Can i haz? Part 2: scrapping the boilerplate, and fun with types

October 12, 2019 // haskell, types

Last time we briefly covered the Has pattern which allows expressing more precisely in types what does a function need from the application environment. We also wrote a few instances for our Has-like classes for a toy environment type.

The problem is that we had to write those classes. As the number of fields in our environment type grows, the number of classes we have to write grows linearly even in the best case. This much manual labour is surely not the Haskell way!

The problem with `Has`

Last post ended with this type and some instances:

data AppConfig = AppConfig
  { dbConfig :: DbConfig
  , webServerConfig :: WebServerConfig
  , cronConfig :: CronConfig
  }

instance HasDbConfig AppConfig where
  getDbConfig = dbConfig
instance HasWebServerConfig AppConfig where
  getWebServerConfig = webServerCOnfig
instance HasCronConfig AppConfig where
  getCronConfig = cronConfig

Let’s think what other instances we might want to write.

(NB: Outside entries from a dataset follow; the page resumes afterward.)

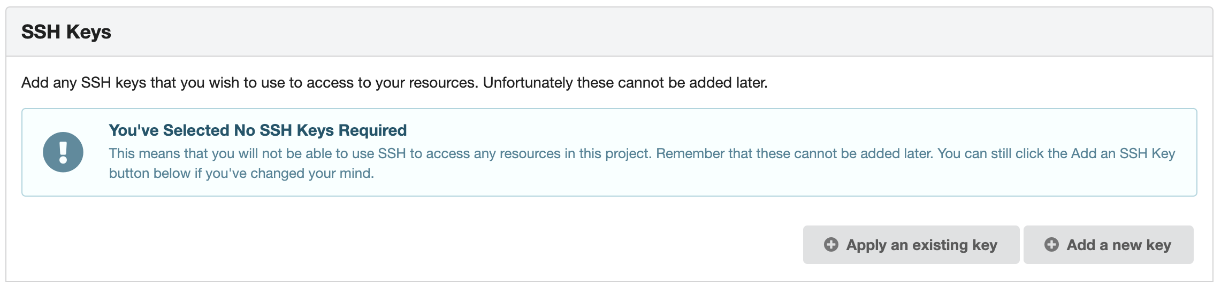Viewport: 1221px width, 288px height.
Task: Click plus icon on Add a new key
Action: click(x=1051, y=245)
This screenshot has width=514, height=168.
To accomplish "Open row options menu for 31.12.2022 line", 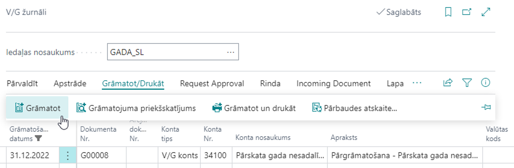I will tap(68, 155).
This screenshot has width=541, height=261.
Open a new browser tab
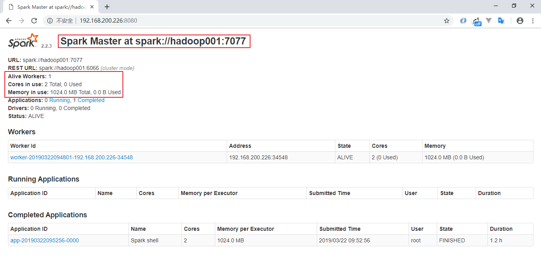pos(107,7)
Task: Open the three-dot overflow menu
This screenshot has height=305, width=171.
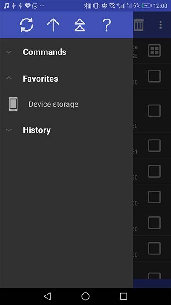Action: [160, 25]
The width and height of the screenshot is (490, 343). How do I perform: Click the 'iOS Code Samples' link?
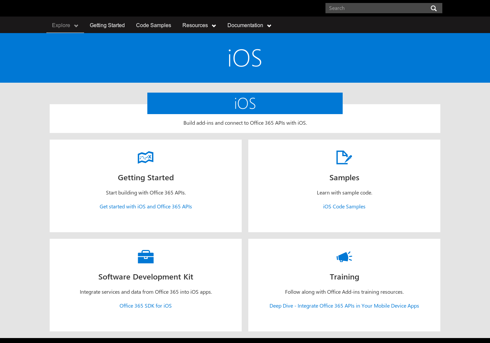[x=344, y=206]
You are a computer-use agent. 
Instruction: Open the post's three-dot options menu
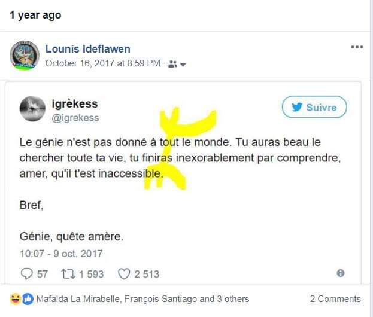pyautogui.click(x=357, y=47)
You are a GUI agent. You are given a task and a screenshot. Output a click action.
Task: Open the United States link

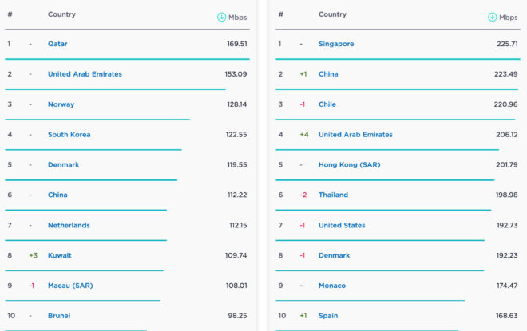point(342,225)
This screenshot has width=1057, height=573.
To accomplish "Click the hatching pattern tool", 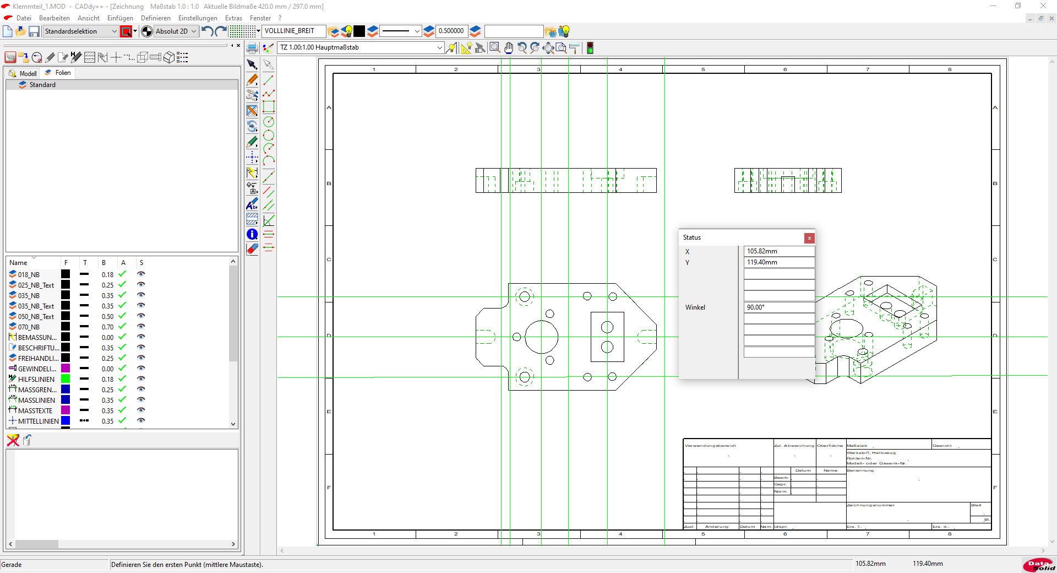I will pyautogui.click(x=252, y=219).
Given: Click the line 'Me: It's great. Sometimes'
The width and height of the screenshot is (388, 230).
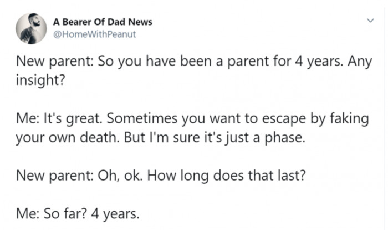Looking at the screenshot, I should tap(192, 118).
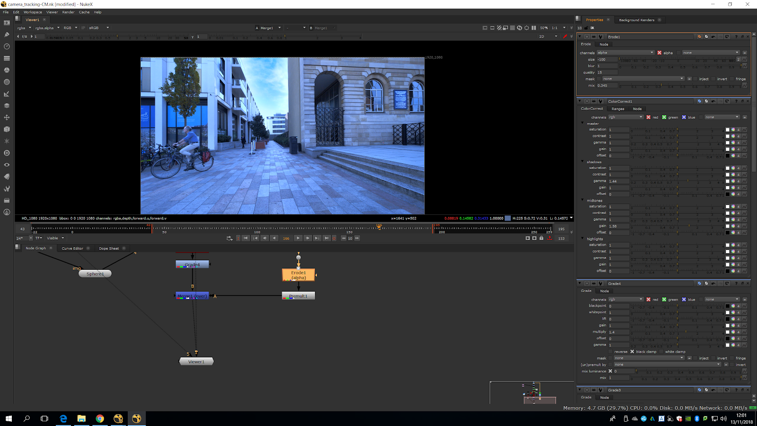Open the Deep nodes D icon
The width and height of the screenshot is (757, 426).
point(7,153)
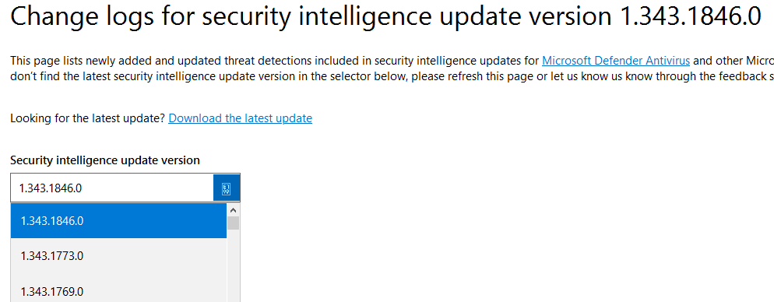Follow the Download the latest update link
Viewport: 774px width, 302px height.
tap(241, 118)
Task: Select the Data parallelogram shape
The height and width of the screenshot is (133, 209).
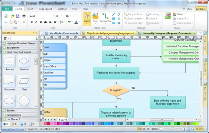Action: click(24, 83)
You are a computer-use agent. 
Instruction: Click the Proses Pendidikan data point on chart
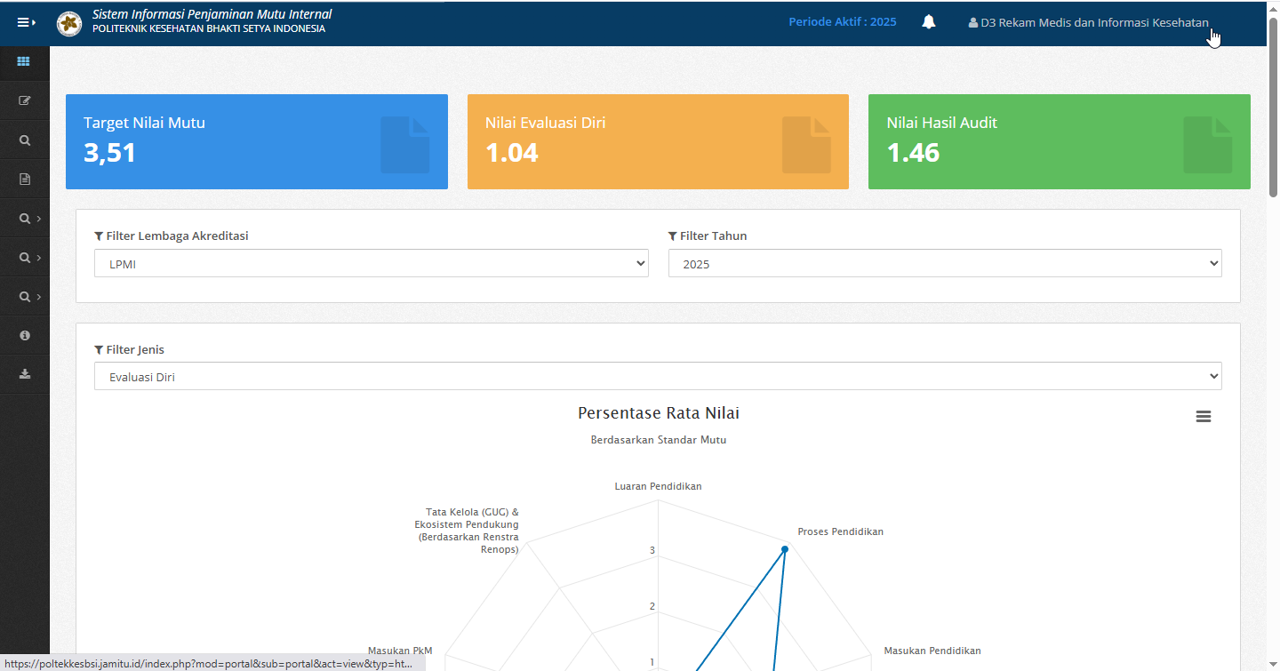(x=785, y=549)
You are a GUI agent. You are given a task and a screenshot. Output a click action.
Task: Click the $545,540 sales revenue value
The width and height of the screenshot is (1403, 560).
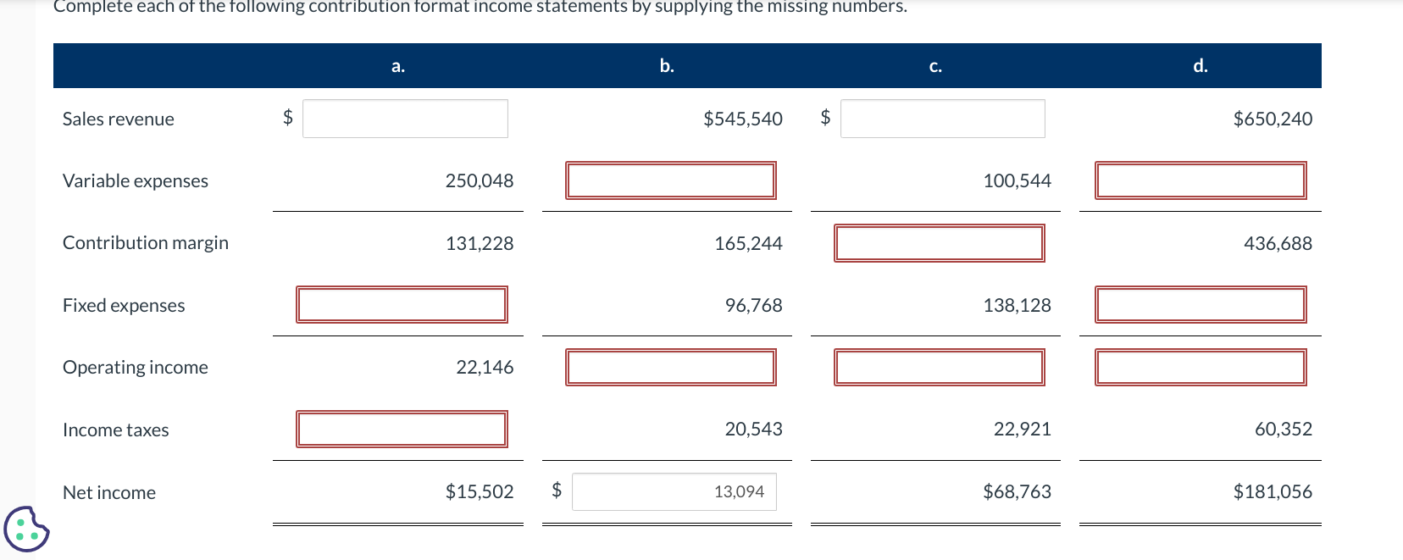[x=742, y=119]
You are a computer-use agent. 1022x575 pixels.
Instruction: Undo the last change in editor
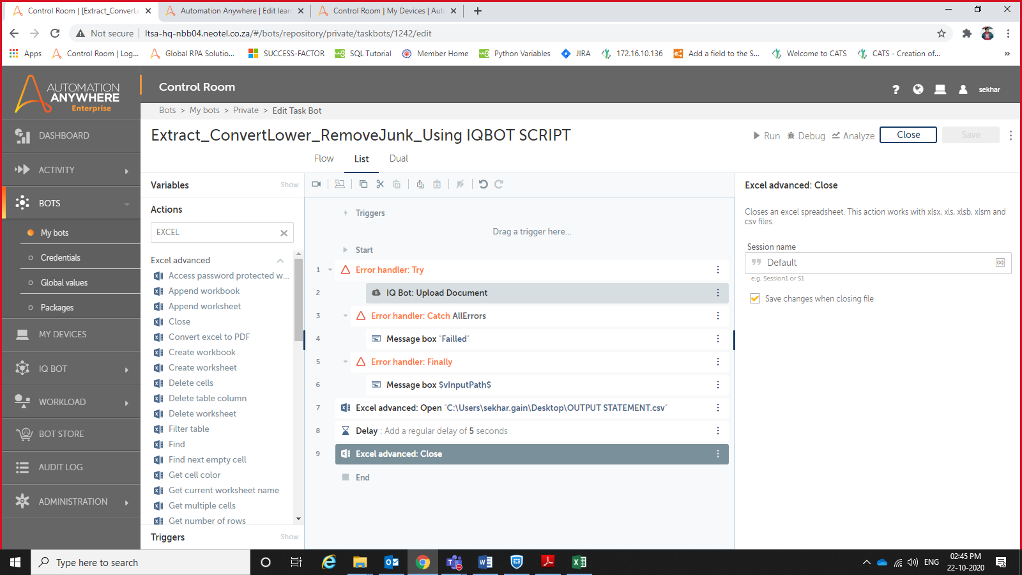pyautogui.click(x=484, y=184)
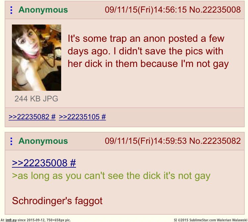Viewport: 248px width, 222px height.
Task: Click the Anonymous name on the first post
Action: [x=43, y=10]
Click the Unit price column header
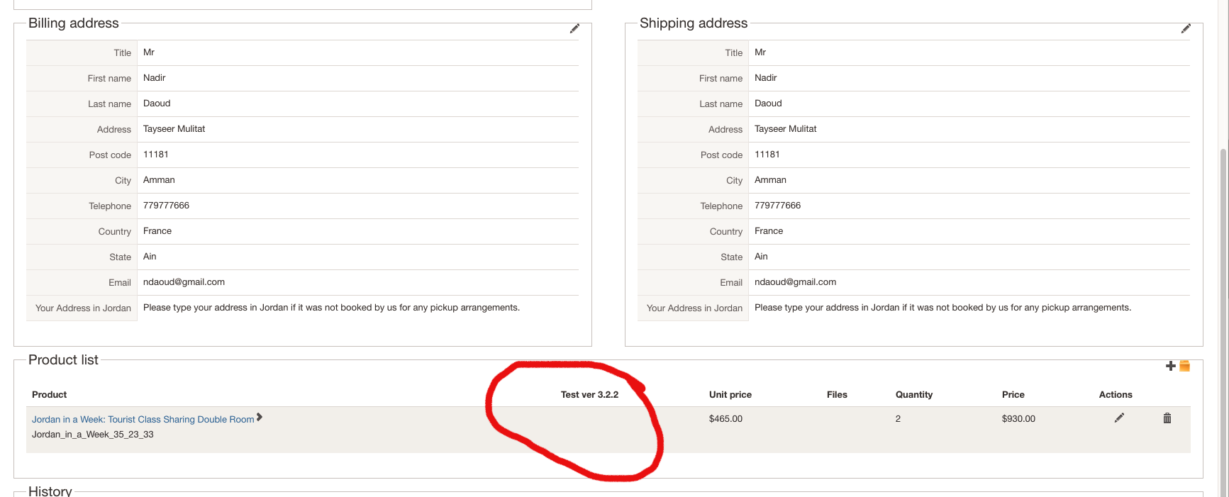1229x497 pixels. 730,395
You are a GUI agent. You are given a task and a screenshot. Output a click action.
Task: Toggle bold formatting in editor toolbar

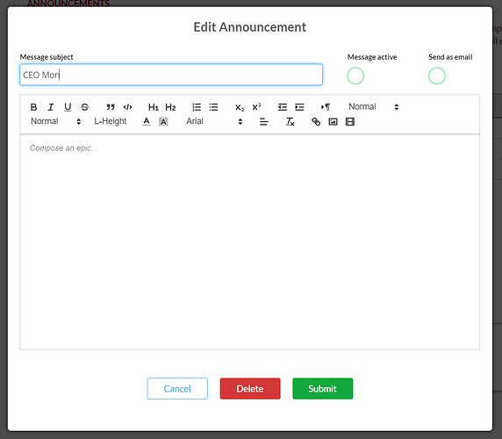tap(33, 107)
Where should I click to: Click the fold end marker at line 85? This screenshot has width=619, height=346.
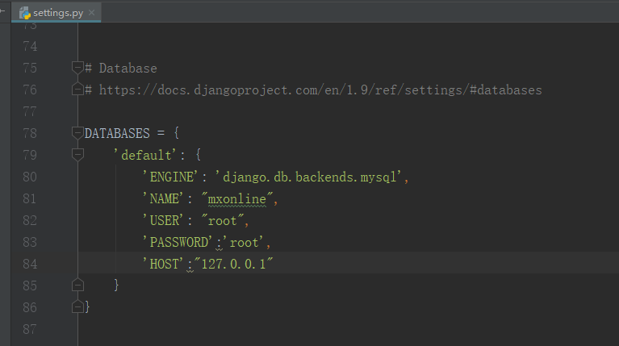pyautogui.click(x=77, y=285)
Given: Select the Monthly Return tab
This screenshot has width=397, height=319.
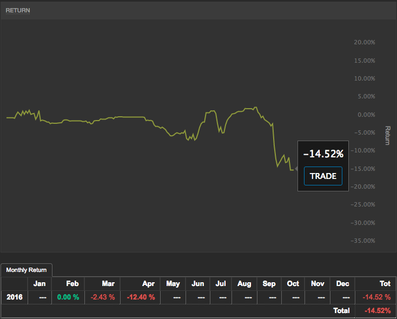Looking at the screenshot, I should click(27, 270).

The configs themselves are obviously good candidates for (trivially) satisfying the corresponding classes:

instance HasDbConfig DbConfig where
  getDbConfig = id
instance HasWebServerConfig WebServerConfig where
  getWebServerConfig = id
instance HasCronConfig CronConfig where
  getCronConfig = id

These instances allow us to, for example, write separate tests (or utilities like a service tool for our DB) that don’t require the whole of AppConfig.

This is already getting a bit boring, but hold on. Some integration tests might also involve a pair of modules, and we still don’t want to pull the whole application configuration into all of the modules, so we end up writing a few instances for tuples:

instance HasDbConfig (DbConfig, b) where
  getDbConfig = fst
instance HasDbConfig (a, DbConfig) where
  getDbConfig = snd

instance HasWebServerConfig (WebServerConfig, b) where
  getWebServerConfig = fst
instance HasWebServerConfig (a, WebServerConfig) where
  getWebServerConfig = snd

instance HasCronConfig (CronConfig, b) where
  getCronConfig = fst
instance HasCronConfig (a, CronConfig) where
  getCronConfig = snd

Ugh. Let’s just hope we will never need to test three modules at once so we won’t need to write nine dull instances for 3-tuples.

Anyway, if you’re anything like me, this amount of boilerplate will make you seriously uncomfortable and eager to spend a few hours looking for ways to delegate this to the compiler instead a couple of minutes of writing the necessary instances.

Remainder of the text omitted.